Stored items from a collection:
######
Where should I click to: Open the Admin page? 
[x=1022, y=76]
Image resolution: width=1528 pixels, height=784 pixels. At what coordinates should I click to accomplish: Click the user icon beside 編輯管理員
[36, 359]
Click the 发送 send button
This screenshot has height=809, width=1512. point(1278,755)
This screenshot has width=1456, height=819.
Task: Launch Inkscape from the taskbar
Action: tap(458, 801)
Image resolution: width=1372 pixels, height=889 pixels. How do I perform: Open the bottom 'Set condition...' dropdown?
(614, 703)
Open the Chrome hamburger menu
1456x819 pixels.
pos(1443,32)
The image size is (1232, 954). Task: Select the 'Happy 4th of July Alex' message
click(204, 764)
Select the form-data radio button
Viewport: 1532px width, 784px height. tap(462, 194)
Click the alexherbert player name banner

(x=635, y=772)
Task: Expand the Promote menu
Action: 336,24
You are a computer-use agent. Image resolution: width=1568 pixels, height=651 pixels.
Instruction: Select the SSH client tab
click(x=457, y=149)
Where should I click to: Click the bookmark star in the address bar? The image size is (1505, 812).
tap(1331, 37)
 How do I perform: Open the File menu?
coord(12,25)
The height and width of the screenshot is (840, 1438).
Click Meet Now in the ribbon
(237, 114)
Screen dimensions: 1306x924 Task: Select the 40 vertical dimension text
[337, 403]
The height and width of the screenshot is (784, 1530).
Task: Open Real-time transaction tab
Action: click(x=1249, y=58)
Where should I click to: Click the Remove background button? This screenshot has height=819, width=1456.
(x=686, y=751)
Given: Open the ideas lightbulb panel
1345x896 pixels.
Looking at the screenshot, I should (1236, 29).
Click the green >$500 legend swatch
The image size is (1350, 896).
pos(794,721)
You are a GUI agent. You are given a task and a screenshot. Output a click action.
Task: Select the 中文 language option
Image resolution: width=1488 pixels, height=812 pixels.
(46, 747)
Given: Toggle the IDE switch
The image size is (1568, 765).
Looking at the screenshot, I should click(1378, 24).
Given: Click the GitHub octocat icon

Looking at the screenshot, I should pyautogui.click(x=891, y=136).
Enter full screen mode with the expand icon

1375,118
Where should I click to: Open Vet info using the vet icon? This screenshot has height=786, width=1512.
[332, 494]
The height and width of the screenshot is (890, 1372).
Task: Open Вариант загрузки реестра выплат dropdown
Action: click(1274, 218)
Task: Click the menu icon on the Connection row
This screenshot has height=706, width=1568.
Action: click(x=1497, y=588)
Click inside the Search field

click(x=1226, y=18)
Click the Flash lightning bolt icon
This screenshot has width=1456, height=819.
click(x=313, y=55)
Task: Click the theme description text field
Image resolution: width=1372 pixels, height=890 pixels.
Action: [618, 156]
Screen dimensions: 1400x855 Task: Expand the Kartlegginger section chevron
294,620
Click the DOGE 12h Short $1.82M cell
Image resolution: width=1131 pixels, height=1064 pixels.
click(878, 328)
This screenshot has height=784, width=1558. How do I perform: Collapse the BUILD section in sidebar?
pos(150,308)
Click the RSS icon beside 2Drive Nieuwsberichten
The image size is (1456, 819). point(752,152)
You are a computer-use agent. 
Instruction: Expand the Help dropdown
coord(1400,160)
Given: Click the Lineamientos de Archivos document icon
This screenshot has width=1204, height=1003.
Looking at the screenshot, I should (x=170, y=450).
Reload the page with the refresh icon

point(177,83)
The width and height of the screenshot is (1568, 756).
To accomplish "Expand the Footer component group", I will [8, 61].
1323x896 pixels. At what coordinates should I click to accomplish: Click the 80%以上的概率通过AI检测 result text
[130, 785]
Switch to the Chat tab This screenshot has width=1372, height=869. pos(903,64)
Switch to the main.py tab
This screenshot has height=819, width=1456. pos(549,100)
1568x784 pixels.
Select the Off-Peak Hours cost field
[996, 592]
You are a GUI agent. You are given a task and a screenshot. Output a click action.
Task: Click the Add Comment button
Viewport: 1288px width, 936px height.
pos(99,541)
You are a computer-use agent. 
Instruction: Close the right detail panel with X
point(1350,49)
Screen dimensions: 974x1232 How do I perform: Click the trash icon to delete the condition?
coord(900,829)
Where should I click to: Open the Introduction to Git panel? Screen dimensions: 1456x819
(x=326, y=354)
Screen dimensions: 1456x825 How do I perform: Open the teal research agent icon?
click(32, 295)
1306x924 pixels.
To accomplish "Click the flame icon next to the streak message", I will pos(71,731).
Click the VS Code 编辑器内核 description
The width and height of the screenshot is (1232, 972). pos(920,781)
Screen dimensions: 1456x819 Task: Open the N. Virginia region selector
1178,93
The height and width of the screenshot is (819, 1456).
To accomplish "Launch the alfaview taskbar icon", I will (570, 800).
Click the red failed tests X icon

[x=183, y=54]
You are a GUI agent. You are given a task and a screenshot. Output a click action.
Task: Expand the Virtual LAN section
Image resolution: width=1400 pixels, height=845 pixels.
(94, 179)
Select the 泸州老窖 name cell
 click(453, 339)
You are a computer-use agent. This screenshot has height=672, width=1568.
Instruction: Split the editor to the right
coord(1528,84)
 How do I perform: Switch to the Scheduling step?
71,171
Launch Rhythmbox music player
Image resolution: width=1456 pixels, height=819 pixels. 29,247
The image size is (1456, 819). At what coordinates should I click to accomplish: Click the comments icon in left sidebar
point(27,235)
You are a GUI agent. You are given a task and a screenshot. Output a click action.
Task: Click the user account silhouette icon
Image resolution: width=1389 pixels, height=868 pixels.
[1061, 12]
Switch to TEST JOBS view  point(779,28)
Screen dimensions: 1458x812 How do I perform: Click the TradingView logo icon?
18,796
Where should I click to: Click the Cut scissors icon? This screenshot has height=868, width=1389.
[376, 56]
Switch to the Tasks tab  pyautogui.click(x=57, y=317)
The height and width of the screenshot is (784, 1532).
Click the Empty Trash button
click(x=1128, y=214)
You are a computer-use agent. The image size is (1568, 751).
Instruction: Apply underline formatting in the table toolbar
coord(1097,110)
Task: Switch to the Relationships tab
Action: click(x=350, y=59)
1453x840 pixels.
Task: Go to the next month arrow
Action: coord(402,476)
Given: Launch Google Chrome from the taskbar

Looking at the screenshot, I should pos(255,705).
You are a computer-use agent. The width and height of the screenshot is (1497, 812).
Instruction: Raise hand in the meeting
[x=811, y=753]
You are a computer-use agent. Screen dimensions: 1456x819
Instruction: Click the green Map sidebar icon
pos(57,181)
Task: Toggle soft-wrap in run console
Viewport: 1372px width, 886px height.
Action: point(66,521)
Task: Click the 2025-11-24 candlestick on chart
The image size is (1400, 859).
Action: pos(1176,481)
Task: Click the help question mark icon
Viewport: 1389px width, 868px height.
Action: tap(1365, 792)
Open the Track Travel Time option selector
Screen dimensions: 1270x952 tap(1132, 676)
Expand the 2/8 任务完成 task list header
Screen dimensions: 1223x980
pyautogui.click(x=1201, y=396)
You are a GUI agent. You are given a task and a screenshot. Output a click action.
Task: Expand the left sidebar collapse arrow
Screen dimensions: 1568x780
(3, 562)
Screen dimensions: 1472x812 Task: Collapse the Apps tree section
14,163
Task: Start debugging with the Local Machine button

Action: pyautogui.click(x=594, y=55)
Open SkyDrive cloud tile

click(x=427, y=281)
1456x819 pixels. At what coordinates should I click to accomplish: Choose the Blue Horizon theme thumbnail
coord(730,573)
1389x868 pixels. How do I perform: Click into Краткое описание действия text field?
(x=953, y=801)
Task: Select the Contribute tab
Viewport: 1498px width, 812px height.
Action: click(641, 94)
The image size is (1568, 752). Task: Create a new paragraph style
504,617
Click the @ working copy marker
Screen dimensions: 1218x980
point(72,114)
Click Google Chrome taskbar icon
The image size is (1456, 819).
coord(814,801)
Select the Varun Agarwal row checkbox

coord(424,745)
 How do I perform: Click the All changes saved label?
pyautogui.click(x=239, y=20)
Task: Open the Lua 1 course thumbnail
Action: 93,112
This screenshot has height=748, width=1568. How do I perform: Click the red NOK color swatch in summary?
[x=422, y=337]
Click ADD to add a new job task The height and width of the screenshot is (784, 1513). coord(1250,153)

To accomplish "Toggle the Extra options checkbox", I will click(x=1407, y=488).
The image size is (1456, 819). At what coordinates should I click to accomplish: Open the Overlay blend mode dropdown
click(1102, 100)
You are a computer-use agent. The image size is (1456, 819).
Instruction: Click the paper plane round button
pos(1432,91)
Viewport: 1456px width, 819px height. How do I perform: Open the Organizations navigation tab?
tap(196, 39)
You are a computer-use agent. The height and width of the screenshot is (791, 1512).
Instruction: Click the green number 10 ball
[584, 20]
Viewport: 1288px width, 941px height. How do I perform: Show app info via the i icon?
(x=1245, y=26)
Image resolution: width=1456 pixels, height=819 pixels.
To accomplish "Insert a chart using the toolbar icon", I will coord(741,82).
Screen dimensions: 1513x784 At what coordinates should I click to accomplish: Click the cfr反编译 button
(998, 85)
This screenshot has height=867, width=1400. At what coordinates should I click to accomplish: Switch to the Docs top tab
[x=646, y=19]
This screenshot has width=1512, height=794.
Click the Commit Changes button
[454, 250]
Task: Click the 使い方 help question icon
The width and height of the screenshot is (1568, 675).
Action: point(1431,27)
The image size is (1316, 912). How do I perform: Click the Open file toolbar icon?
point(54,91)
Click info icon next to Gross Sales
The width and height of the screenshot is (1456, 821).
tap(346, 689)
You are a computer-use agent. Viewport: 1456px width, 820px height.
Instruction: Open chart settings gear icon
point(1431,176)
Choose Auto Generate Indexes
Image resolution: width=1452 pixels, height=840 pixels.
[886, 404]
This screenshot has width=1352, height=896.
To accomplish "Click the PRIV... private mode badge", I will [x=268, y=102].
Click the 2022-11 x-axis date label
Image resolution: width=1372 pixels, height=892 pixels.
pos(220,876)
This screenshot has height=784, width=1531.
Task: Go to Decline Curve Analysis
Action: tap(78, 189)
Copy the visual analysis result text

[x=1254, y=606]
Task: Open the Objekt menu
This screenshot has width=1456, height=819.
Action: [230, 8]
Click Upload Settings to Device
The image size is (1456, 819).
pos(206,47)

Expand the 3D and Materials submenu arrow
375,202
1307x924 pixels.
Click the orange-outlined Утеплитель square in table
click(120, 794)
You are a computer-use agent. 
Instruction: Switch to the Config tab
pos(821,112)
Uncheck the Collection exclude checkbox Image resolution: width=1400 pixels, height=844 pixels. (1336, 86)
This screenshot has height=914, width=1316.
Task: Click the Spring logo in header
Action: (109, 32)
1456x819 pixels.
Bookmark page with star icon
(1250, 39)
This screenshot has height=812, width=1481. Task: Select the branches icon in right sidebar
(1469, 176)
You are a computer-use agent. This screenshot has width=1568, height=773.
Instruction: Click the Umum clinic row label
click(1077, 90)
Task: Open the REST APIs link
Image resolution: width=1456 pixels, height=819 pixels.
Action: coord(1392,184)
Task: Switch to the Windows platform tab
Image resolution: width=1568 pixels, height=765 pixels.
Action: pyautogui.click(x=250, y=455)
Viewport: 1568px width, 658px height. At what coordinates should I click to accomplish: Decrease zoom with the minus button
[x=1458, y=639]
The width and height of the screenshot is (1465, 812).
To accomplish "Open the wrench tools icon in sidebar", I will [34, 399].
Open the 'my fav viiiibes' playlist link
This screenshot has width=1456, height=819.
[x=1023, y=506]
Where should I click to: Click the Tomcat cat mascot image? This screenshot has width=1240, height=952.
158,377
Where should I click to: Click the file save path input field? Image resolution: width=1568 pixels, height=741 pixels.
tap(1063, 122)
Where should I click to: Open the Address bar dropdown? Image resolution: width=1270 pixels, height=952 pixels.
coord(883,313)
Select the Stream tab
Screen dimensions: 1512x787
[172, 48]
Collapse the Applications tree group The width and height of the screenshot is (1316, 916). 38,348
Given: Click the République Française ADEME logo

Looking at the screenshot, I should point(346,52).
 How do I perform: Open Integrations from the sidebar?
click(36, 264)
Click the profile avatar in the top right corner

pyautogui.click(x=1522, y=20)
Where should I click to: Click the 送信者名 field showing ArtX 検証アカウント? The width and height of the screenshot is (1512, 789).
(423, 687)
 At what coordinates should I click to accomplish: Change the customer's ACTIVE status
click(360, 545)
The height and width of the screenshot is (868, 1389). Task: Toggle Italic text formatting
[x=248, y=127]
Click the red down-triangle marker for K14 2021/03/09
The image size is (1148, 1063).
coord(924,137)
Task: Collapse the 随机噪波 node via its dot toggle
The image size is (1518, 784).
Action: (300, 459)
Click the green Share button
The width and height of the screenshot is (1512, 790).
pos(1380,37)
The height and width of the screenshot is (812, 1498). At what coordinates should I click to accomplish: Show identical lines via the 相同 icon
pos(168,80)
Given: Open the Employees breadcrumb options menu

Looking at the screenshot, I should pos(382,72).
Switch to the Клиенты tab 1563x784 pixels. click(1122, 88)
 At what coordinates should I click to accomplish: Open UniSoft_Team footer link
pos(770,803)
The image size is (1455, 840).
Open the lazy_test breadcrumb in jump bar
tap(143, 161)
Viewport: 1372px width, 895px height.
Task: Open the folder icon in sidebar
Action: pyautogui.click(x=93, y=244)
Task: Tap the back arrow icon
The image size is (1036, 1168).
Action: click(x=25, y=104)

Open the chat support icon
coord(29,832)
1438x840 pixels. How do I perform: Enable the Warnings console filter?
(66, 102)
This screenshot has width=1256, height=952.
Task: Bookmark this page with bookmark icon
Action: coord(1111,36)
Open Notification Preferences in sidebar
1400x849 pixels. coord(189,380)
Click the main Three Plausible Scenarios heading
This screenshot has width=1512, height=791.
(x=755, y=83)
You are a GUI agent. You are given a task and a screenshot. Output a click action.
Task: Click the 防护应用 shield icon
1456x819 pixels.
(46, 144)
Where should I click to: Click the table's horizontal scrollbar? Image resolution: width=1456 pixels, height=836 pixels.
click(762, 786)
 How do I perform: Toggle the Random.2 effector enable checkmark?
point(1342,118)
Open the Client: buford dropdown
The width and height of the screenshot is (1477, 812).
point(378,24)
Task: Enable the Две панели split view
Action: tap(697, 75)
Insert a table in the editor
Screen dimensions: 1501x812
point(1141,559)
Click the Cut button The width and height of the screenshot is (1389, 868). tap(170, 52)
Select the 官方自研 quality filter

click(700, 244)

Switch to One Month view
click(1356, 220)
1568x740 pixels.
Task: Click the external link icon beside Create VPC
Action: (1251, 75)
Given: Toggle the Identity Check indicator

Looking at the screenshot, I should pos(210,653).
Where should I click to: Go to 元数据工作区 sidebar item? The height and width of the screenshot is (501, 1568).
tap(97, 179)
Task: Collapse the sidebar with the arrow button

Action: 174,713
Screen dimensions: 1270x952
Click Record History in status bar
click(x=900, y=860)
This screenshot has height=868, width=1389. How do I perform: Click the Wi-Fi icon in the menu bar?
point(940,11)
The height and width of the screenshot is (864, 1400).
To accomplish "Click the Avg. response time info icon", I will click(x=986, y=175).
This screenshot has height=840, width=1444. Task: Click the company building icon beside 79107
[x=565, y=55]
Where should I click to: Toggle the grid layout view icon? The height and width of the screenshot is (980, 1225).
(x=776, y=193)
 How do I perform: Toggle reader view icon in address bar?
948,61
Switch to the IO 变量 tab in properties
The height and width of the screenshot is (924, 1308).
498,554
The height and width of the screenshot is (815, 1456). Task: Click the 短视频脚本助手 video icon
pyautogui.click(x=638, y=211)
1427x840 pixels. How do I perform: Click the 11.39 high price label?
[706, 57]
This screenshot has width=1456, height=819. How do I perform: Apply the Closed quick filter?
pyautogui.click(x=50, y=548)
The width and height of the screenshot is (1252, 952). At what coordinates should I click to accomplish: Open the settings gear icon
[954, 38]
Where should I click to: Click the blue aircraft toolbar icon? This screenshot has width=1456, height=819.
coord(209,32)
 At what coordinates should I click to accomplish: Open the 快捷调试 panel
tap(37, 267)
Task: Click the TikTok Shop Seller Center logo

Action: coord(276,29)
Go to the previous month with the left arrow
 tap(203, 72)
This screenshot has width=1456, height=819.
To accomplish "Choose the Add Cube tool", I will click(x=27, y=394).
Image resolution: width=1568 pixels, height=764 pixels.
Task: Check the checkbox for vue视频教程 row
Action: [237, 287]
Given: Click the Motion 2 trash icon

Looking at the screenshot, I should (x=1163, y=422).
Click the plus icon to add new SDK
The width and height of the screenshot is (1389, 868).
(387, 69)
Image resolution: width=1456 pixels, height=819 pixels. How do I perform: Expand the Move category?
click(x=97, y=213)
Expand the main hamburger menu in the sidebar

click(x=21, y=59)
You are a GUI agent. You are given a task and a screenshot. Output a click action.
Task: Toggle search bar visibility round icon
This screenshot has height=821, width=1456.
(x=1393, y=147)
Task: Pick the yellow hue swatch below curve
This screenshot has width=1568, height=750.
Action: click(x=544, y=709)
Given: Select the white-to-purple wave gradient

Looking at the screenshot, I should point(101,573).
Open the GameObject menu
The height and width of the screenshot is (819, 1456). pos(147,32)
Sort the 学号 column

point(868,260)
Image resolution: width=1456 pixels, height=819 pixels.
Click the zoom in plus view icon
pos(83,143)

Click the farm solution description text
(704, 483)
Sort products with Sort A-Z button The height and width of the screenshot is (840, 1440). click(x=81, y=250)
######
Aim of the task => Could you transcribe the entries above word for word, from the line with "Screen dimensions: 974x1232" down to the line with "Task: Expand the Virtual LAN section", keeping both?

Exercise response =>
Screen dimensions: 974x1232 How do I perform: Click the trash icon to delete the condition?
coord(900,829)
Where should I click to: Open the Introduction to Git panel? Screen dimensions: 1456x819
(x=326, y=354)
Screen dimensions: 1456x825 How do I perform: Open the teal research agent icon?
click(32, 295)
1306x924 pixels.
To accomplish "Click the flame icon next to the streak message", I will pos(71,731).
Click the VS Code 编辑器内核 description
The width and height of the screenshot is (1232, 972). pos(920,781)
Screen dimensions: 1456x819 Task: Open the N. Virginia region selector
1178,93
The height and width of the screenshot is (819, 1456).
To accomplish "Launch the alfaview taskbar icon", I will (570, 800).
Click the red failed tests X icon

[x=183, y=54]
You are a GUI agent. You are given a task and a screenshot. Output a click action.
Task: Expand the Virtual LAN section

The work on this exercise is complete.